Some Republicans said that the new taxes on pot sales and the reduced penalties on illegal sales would backfire, keeping the price of legal cannabis high and allowing the illicit market to thrive.

“This deal legalizing marijuana is the result of closed-door discussions between leaders of one political party and a governor who is engulfed in scandal,” said Rob Ortt, the Republican leader in the Senate. “The outcome of these partisan negotiations is a deeply flawed piece of legislation that will hurt the health and safety of New Yorkers.”

The state’s recreational cannabis program will be run by two new government entities: the Cannabis Control Board, which will craft new regulations, and the Office of Cannabis Management, which will implement the regulations.

They will be in charge of creating and allocating licenses for businesses seeking to enter any facet of the supply chain, from the farming of cannabis to the processing of the plant into edibles, concentrates and smokable products.

There will be licenses for distributors who would sell cannabis wholesale to retailers, including dispensaries where individuals will be able to buy cannabis products and “consumption sites” where people will be allowed to smoke or ingest the products.

The tiered system of licenses is meant to create a division among those who produce, wholesale and retail the products, like in the alcohol market. Most businesses would only be allowed to have one type of license to avoid a few players from consolidating the entire market. Most dispensaries, for example, will not be able to also grow and distribute cannabis.

But that will not apply to the state’s few, but influential medical cannabis corporations, which currently operate about 40 dispensaries statewide. Those companies will be allowed to keep their operations vertically integrated, meaning they could cultivate, process and sell cannabis.

Supporters said the new law has guardrails to prevent a few companies from dominating the market and to stem suspicions that wealthy, white investors would reap most of the benefits, which critics say is what has happened in other states.

Half of business licenses, for example, are supposed to be issued to “social equity applicants.” That includes people from communities with high rates of marijuana enforcement, as well as women-owned and minority-owned businesses, distressed farmers and disabled veterans. Priority will also be given to applicants who have a marijuana-related conviction, or a close relative with such a conviction.

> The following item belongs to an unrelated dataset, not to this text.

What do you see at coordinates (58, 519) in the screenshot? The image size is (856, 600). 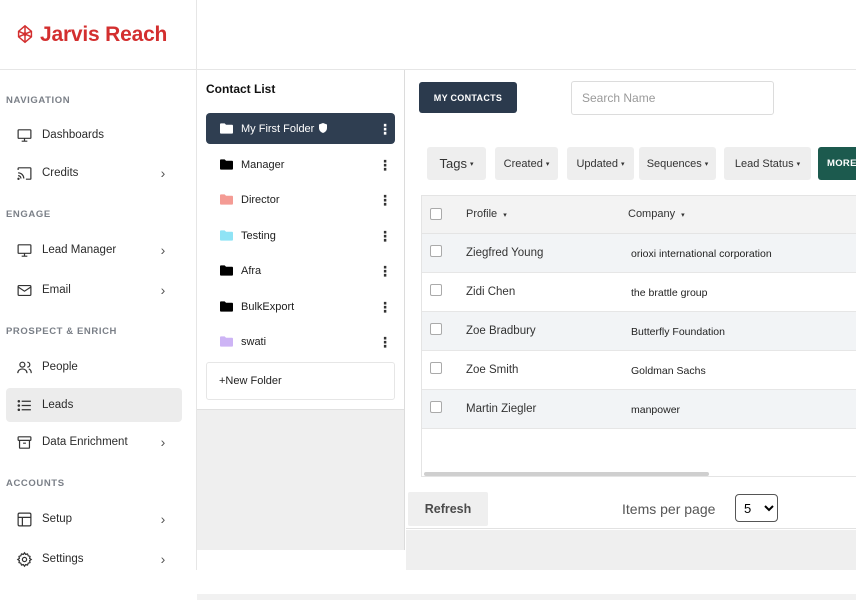 I see `sidebar-item-label: Setup` at bounding box center [58, 519].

“I cannot be more proud to cast my vote to end the failed policies of marijuana prohibition in our state and begin the process of building a fair and inclusive legal market for adult use cannabis,” State Senator Liz Krueger, a Democrat from Manhattan who sponsored the bill in the upper chamber, said in the State Capitol. “It has been a long road to get here, but it will be worth the wait.”

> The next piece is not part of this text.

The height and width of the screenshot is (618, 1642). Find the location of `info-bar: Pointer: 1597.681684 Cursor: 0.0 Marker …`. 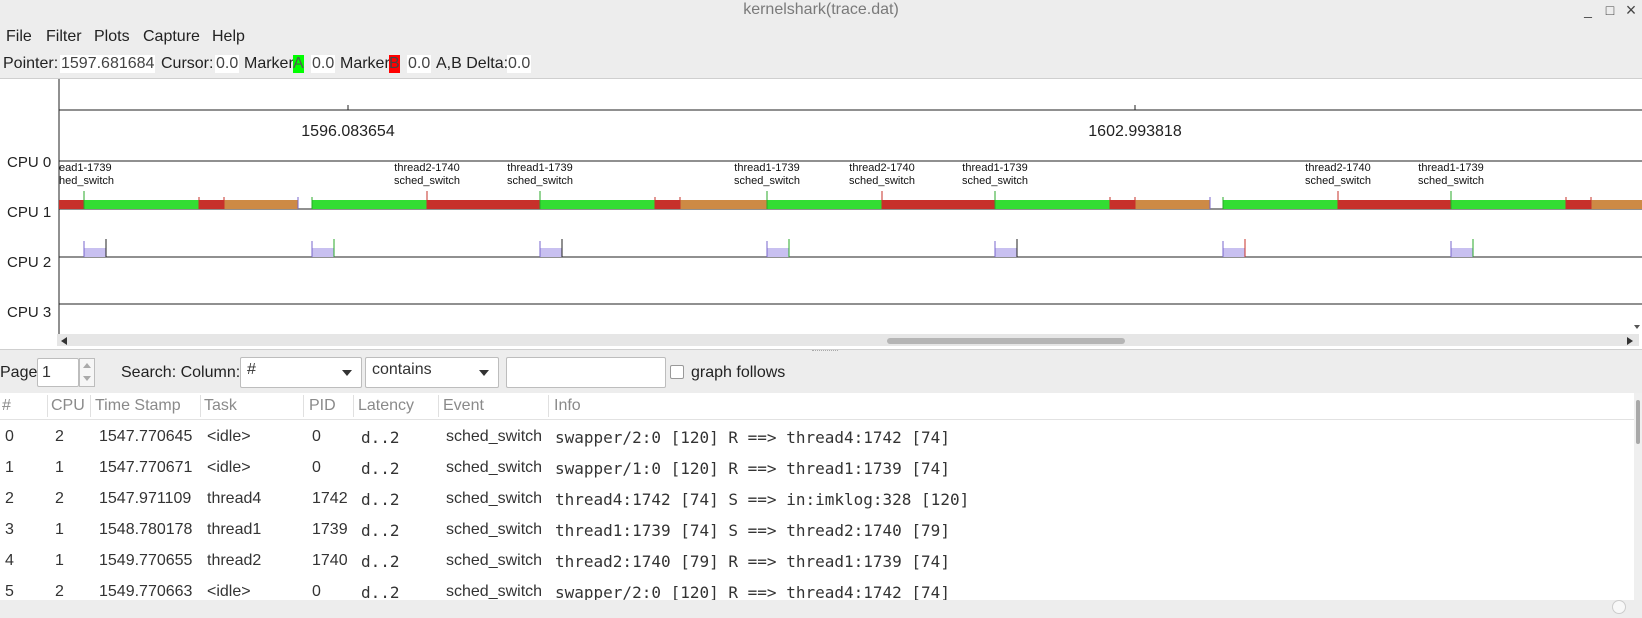

info-bar: Pointer: 1597.681684 Cursor: 0.0 Marker … is located at coordinates (821, 64).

The Cannabis Control Board will conduct a review two years after the first retail sale of cannabis to study the market share in the industry and make licensing adjustments to ensure equity. And the medical cannabis firms would be limited to only eight dispensaries each.

The new law also includes changes that would significantly expand the medical cannabis program and bring in new patients.

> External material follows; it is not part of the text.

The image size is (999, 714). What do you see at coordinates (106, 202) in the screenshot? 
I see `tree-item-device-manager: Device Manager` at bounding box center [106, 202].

Under the new law, patients would no longer be restricted from smoking cannabis flower, which is more affordable. They could also receive up to a 60-day supply of cannabis, an expansion of the current 30-day cap.

Previously, a small number of diseases qualified patients for medical marijuana use, including AIDS, cancer and epilepsy. Now, practitioners will have the discretion to recommend medical marijuana for any condition.

The bill passed the State Senate on Tuesday by a vote of 40 to 23 and the Assembly by a vote of 94 to 56, with all Republicans and about a dozen Democrats voting against the bill.

“This law comprehensively addresses the harms of overcriminalization and establishes one of the most ambitious marijuana legalization programs in the nation,” said Melissa Moore, the state director of the Drug Policy Alliance, a national advocacy organization.

“Through this sweeping legislation, New York is delivering reforms that place community reinvestment, social equity, and justice at the core of the law.”